3.1 From data directory by 10x Genomics

This is the most popular input format of scRNA-seq data generated by 10x Genomics. Usually, the data directory contains three files:

  • matrix.mtx: a sparse matrix format containing the raw UMI count per cell-gene combination
  • barcodes.tsv: a tab-separated matrix containing the cell barcodes
  • features.tsv: a tab-separated matrix containing the features/genes and their annotations

For more details about this format, please check out here.

data_dir <- system.file("extdata/demo_inputs/cell_matrix_10x", package = "scMINER")
list.files(path = data_dir, full.names = FALSE)
## [1] "barcodes.tsv.gz" "features.tsv.gz" "matrix.mtx.gz"
demo1_mtx <- readInput_10x.dir(input_dir = data_dir, featureType = "gene_symbol", removeSuffix = TRUE, addPrefix = "demo1")
## Reading 10x Genomcis data from: /Library/Frameworks/R.framework/Versions/4.3-arm64/Resources/library/scMINER/extdata/demo_inputs/cell_matrix_10x ...
##  Multiple data modalities were found: Gene Expression, Peaks . Only the gene expression data (under "Gene Expression") was kept.
## Done! The sparse gene expression matrix has been generated: 500 genes, 100 cells.
demo1_mtx[1:5,1:5]
## 5 x 5 sparse Matrix of class "dgTMatrix"
##            demo1_AAACAGCCAAACGGGC demo1_AAACAGCCAACTAGCC demo1_AAACAGCCAATTAGGA
## AL590822.3                      .                      .                      .
## MORN1                           .                      .                      .
## AL589739.1                      .                      .                      .
## AL513477.2                      .                      .                      .
## RER1                            .                      .                      .
##            demo1_AAACAGCCAGCCAGTT demo1_AAACATGCAAAGCTCC
## AL590822.3                      .                      .
## MORN1                           .                      .
## AL589739.1                      .                      .
## AL513477.2                      .                      .
## RER1                            1                      .
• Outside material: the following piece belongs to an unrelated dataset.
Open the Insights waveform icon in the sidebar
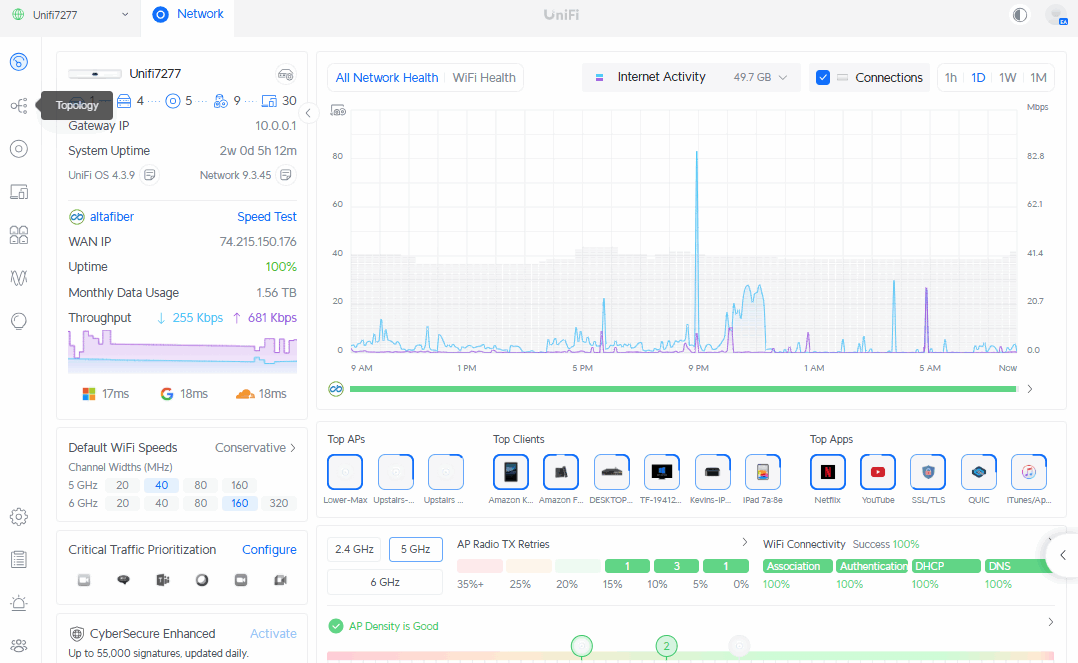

The readInput_10x.dir() function can handle these conditions:

  • Alternative file names for feature data: for the datasets generated by CellRanger 3.0 or earlier, the file name is genes.tsv;
  • Compressed input files: one or more input files are compressed, usually in “.gz” format;
  • Data with multiple modalities: like the single cell multiome data. In this case, readInput_10x.dir() only retains the data of “Gene Expression” by default.